宗教改革・グレゴリウス改革・ロックンロール

 F.グイッチャルディーニの「イタリア史」は10年ほど前に日本語全訳が出版され、この訳業はまことに偉業と賞するべきだと思います。
 ただし、いかに訳文が良くこなれているとは言えども、ハードカバーで全9巻、お値段も4万円を超え、けしてお手軽に読める本ではありません。

 そこで、ちょっとしたつまみ食いをご提供しようというわけですが、ここで注目するのはローマ教皇です。
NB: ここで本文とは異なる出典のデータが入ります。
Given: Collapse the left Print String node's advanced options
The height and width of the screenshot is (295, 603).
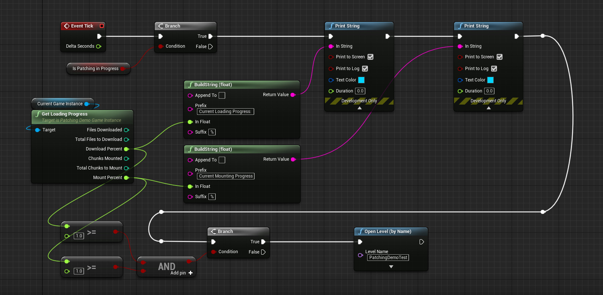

 この本は、1,492年から1,534年までのイタリアを舞台とした諸勢力の群雄割拠の歴史をほぼ月報レベルで克明に描いていて、ローマ教皇も世俗諸侯に混じって権謀術策を巡らし、戦火を交える人物として随所に登場します。
 その筆が描くローマ教皇は、世俗諸侯と比べて特に信仰深い人物ではなく、むしろ1,500年の聖年にローマに殺到する巡礼者を当て込んだミサに奔走したり、聖務停止などの教権を奮って諸侯を圧迫する姿です。
 おそらく、著者グイッチャルディーニも、当時の多くの人々と同じように、世俗諸侯と同じような野心と欲望にまみれ、堕落した教皇に失望しており、このような社会的理解が宗教改革を産み出したのだなぁ・・・と、この本を読んでいると実感できます。

 ところで、教皇がなぜ堕落したのかというと、もちろん、教皇といえども色も欲もある人の子だったということであり、世俗諸侯、例えばメディチ家が自らの一族を教皇座に送り込もうとしたからということでもありますが、しかし、歴史的にその淵源を探るとどうなるでしょうか。
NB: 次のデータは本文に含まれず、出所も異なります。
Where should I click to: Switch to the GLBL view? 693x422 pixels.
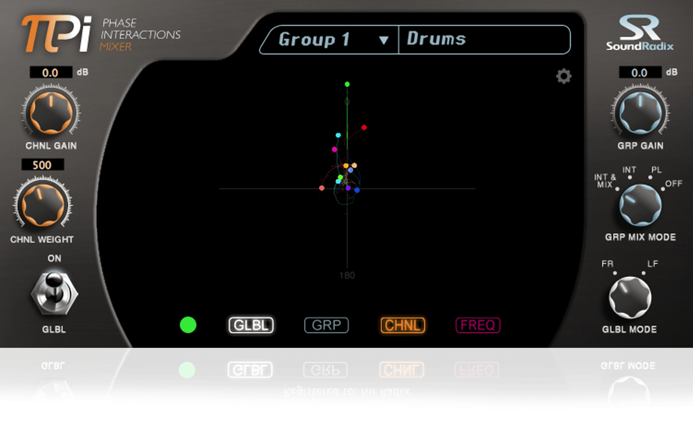pyautogui.click(x=251, y=325)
 実は、この時代を遡ること約5世ほど前、11世紀にグレゴリウス改革という教皇から世俗諸侯に対する大攻勢があったということを、イリイチの本をきっかけに最近、学びました。
 教会が世俗諸侯と肩を並べ、頭ひとつ飛び抜けようとしたのが、どうやらこの時の改革だったようですが、この改革についてネット検索して発見した赤阪俊一先生の以下の論文がとても参考になるので、是非お読みいただきたいと思います。

https://www.google.co.jp/url?sa=t&rct=j&q=&esrc=s&source=web&cd=6&ved=2ahUKEwj42rezksvnAhWO7GEKHR7xBEgQFjAFegQIBBAB&url=https%3A%2F%2Fsaigaku.repo.nii.ac.jp%2F%3Faction%3Drepository_action_common_download%26item_id%3D513%26item_no%3D1%26attribute_id%3D73%26file_no%3D1&usg=AOvVaw2j0W-cXaqKf4W2cbtVQ14y
(いきなりPDFをダウンロードする場合もあります、念のため)

 教会が子羊を養い、その一致を確保し、財源的にも安定を図るために力を尽くすことは御心に適うことですが、その働きをこの世で行えば当然に世俗諸侯と同じレベルに落ちていく、と言うことがこの論文とグイッチャルディーニにあわせ読むと、とてもよく分ります。
 そして、このことは今日の教会についても、目に見える教勢拡大や、社会改革を追求する限り同じ事が起こることを示唆しています。

 ちなみに、上に述べた教会の堕落の先に宗教改革という大きなウネリが産まれ、その先駆者としてのヤン・フスやサボナローラ、絶頂期のスーパースターであるルターやカルバン、ツヴィングリたち、そして再洗礼派に対する迫害という一連の流れが、まるで世界的な高度経済成長を背景としたロックンロールの歴史、チャック・ベリーやエルヴィスに端を発し、ビートルズやストーンズを産み、やがてピストルズやトーキングヘッズへと拡散していく流れと重なり合うように見えてきて、とても新鮮な発見を与えてもらったのも、思わぬオマケの喜びでした。